● ARBEITSAUFTRAG
Welches Gericht befasst sich laut dem Ausgangstext mit dem Unfall in Ludwigsburg?

● AUSGANGSTEXT
Nach dem Tod zweier unbeteiligter Frauen in einem völlig zerbeulten Autowrack in Ludwigsburg im März befasst sich nun das Landgericht Stuttgart mit diesen Fragen. Es geht vor allem darum, ob die drei Männer auf der Anklagebank in jener Nacht ein illegales Autorennen fuhren und ob der Crash, bei dem die Frauen starben, rechtlich als Mord zu werten ist, weil die Folgen vorhersehbar gewesen sein könnten.
Fataler Abend
Der Fall sorgte bundesweit für Aufsehen. Nach Darstellung der Staatsanwaltschaft verabreden sich zwei Brüder im Alter von 32 und 34 Jahren und ihr 25-jähriger Cousin zu einem Rennen in der Innenstadt und rasen gegen 19.15 Uhr zunächst mit drei Autos durch die Bahnhofsunterführung. Etwa 45 Minuten später starten sie ein weiteres Rennen mit zwei Wagen. Der Cousin sitzt laut Anklage nun als Beifahrer beim älteren Bruder. Er soll das Startzeichen geben und Teile des Rennens filmen.

● DATENBLOCK
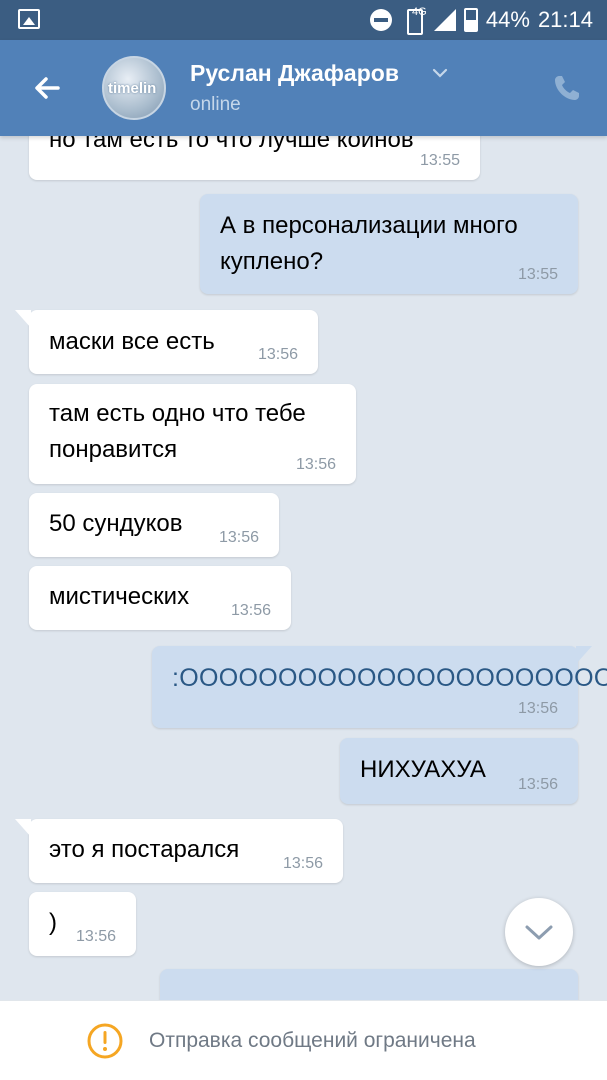 The image size is (607, 1080). I want to click on message-bubble-incoming: ) 13:56, so click(82, 924).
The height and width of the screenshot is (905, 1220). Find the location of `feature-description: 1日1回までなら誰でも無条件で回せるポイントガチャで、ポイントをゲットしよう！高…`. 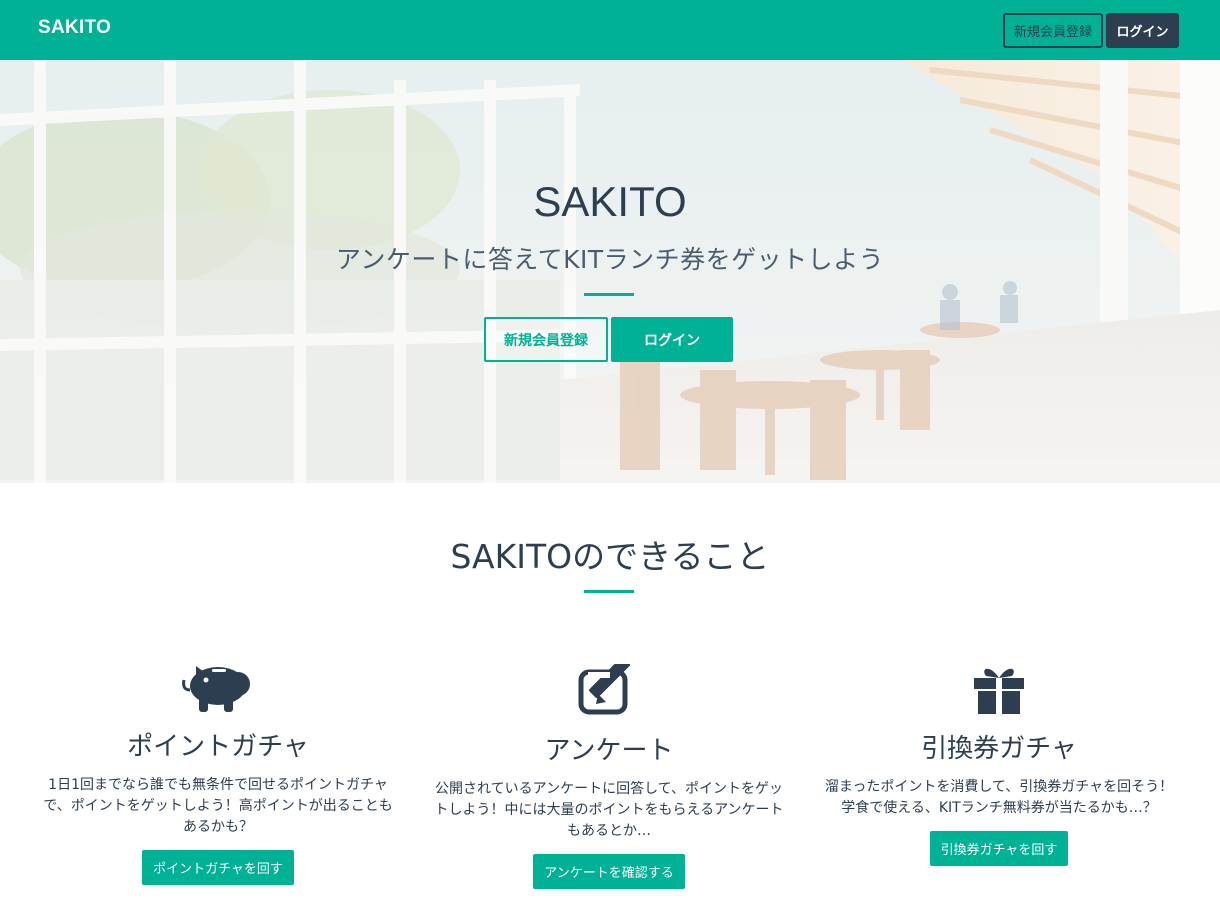

feature-description: 1日1回までなら誰でも無条件で回せるポイントガチャで、ポイントをゲットしよう！高… is located at coordinates (218, 806).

● LÖSUNG DER AUFGABE
Das Landgericht Stuttgart.